Start of PASSAGE PROVIDED

Within the TPPA, there is evidence of many ways that these major pharmaceutical companies are pushing to increase their monopolies on medicines.  Our government has already agreed to some of these changes in patent terms. As a result, there is evidence that the TPPA will limit PHARMAC’s ability to keep the costs of medicines in New Zealand affordable. Increased medicines monopolies, due to the TPPA, will also affect poorer nations such as Vietnam; nations which already lack the funding to buy essential medicines for their whole population.

A further major concern about the TPPA is that it includes provisions allowing a corporation to sue a government if a government puts in place a policy or law that limits that company’s profits. I’m referring here to Investor (the company) State (the government) Disputes.  These ‘ISDS’ processes occur outside of national or international law. Tribunals meet, on an ad hoc basis, to ‘try the cases’ whenever corporations choose to take a case against a government. There is no transparency about these processes, and there is no appeal process for governments. As an example, a drug company has sued the Canadian government for $500 million dollars.

Such legal action has been skyrocketing in the past 10-15 years, with a large number of cases (over 100 by 2013) having been taken by companies based in the US.  There are now a growing number of lawsuits against governments for making decisions that corporations don’t like. A large number of these have limited attempts by developed and developing nations to reduce environmental degradation. Governments have been sued, or been threatened with being sued, by corporations for:

  • Regulating for tobacco plain packaging (the NZ government has said it won’t progress with this here until they see what happens with the current ISDS lawsuit against the Australian government by a trans national tobacco company for its plain packaging legislation!)

End of PASSAGE PROVIDED
Start of EXERCISE DATA

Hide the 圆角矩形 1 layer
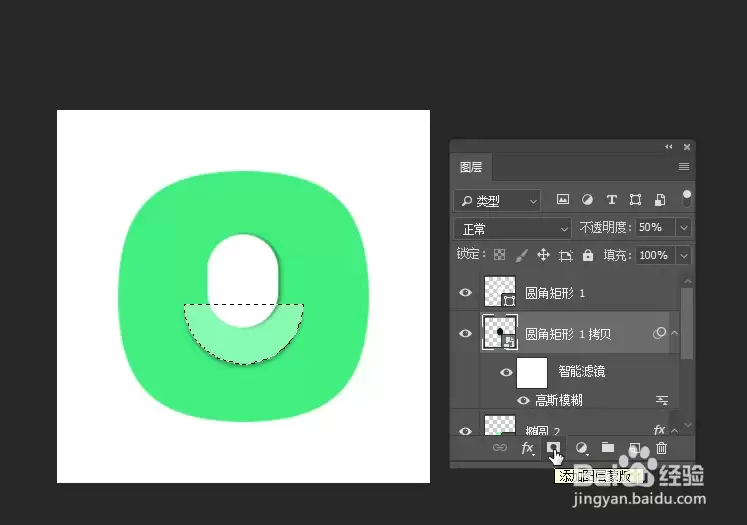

End of EXERCISE DATA

• **APPLY WHAT YOU READ**:
a – Answer each question from the TPPA passage in a single line:
(i) Which poorer nation does the passage name as affected by increased medicines monopolies?
(ii) How much did a drug company sue the Canadian government for?
(iii) How many cases had companies based in the US taken by 2013?
b – Turn the paragraph of the TPPA passage that begins "A further major concern about the TPPA" into a bulleted list that keeps its main facts.

• **RESULTS FOR EACH TASK**:
a –
(i) Vietnam
(ii) $500 million
(iii) Over 100

b –
- The TPPA includes provisions that let a corporation sue a government over a policy or law that limits the company's profits.
- These are Investor-State Disputes (ISDS), where the investor is the company and the state is the government.
- ISDS processes take place outside national or international law.
- Tribunals meet ad hoc to try cases whenever corporations bring them against a government.
- The processes have no transparency, and governments have no appeal.
- Example: a drug company has sued the Canadian government for $500 million.